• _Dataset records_

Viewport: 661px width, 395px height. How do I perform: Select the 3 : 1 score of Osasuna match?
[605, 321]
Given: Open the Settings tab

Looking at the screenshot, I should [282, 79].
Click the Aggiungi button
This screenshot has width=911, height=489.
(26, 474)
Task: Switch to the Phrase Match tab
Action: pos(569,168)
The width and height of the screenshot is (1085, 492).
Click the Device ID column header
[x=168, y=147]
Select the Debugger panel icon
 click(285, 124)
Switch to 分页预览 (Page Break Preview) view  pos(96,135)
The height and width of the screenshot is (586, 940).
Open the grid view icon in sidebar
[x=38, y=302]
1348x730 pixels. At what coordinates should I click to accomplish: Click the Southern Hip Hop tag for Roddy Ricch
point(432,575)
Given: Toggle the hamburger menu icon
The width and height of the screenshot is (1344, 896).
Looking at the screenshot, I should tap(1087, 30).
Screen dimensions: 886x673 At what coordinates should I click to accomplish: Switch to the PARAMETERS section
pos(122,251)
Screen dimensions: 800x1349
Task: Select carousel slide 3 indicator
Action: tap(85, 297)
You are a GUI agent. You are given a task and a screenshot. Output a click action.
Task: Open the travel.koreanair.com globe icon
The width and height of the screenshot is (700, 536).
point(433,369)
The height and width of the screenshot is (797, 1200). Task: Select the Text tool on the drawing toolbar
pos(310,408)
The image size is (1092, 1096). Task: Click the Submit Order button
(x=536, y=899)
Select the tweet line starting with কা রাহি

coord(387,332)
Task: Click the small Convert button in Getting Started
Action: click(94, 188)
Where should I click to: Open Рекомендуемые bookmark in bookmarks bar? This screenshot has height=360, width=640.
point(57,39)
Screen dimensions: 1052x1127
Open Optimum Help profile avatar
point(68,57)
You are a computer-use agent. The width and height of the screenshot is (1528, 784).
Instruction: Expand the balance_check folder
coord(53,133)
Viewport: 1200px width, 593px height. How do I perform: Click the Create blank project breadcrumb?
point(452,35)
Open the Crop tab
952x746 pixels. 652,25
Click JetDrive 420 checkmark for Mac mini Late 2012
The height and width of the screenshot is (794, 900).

• _THE TASK_
Set down the data exactly.

• _YOUR SOLUTION_
Viewport: 661px width, 395px height. How do I perform: Select the 3 : 1 score of Osasuna match?
[605, 321]
Given: Open the Settings tab

Looking at the screenshot, I should [282, 79].
Click the Aggiungi button
This screenshot has width=911, height=489.
(26, 474)
Task: Switch to the Phrase Match tab
Action: pos(569,168)
The width and height of the screenshot is (1085, 492).
Click the Device ID column header
[x=168, y=147]
Select the Debugger panel icon
 click(285, 124)
Switch to 分页预览 (Page Break Preview) view  pos(96,135)
The height and width of the screenshot is (586, 940).
Open the grid view icon in sidebar
[x=38, y=302]
1348x730 pixels. At what coordinates should I click to accomplish: Click the Southern Hip Hop tag for Roddy Ricch
point(432,575)
Given: Toggle the hamburger menu icon
The width and height of the screenshot is (1344, 896).
Looking at the screenshot, I should tap(1087, 30).
Screen dimensions: 886x673 At what coordinates should I click to accomplish: Switch to the PARAMETERS section
pos(122,251)
Screen dimensions: 800x1349
Task: Select carousel slide 3 indicator
Action: tap(85, 297)
You are a GUI agent. You are given a task and a screenshot. Output a click action.
Task: Open the travel.koreanair.com globe icon
The width and height of the screenshot is (700, 536).
point(433,369)
The height and width of the screenshot is (797, 1200). Task: Select the Text tool on the drawing toolbar
pos(310,408)
The image size is (1092, 1096). Task: Click the Submit Order button
(x=536, y=899)
Select the tweet line starting with কা রাহি

coord(387,332)
Task: Click the small Convert button in Getting Started
Action: click(94, 188)
Where should I click to: Open Рекомендуемые bookmark in bookmarks bar? This screenshot has height=360, width=640.
point(57,39)
Screen dimensions: 1052x1127
Open Optimum Help profile avatar
point(68,57)
You are a computer-use agent. The width and height of the screenshot is (1528, 784).
Instruction: Expand the balance_check folder
coord(53,133)
Viewport: 1200px width, 593px height. How do I perform: Click the Create blank project breadcrumb?
point(452,35)
Open the Crop tab
952x746 pixels. 652,25
Click JetDrive 420 checkmark for Mac mini Late 2012
The height and width of the screenshot is (794, 900).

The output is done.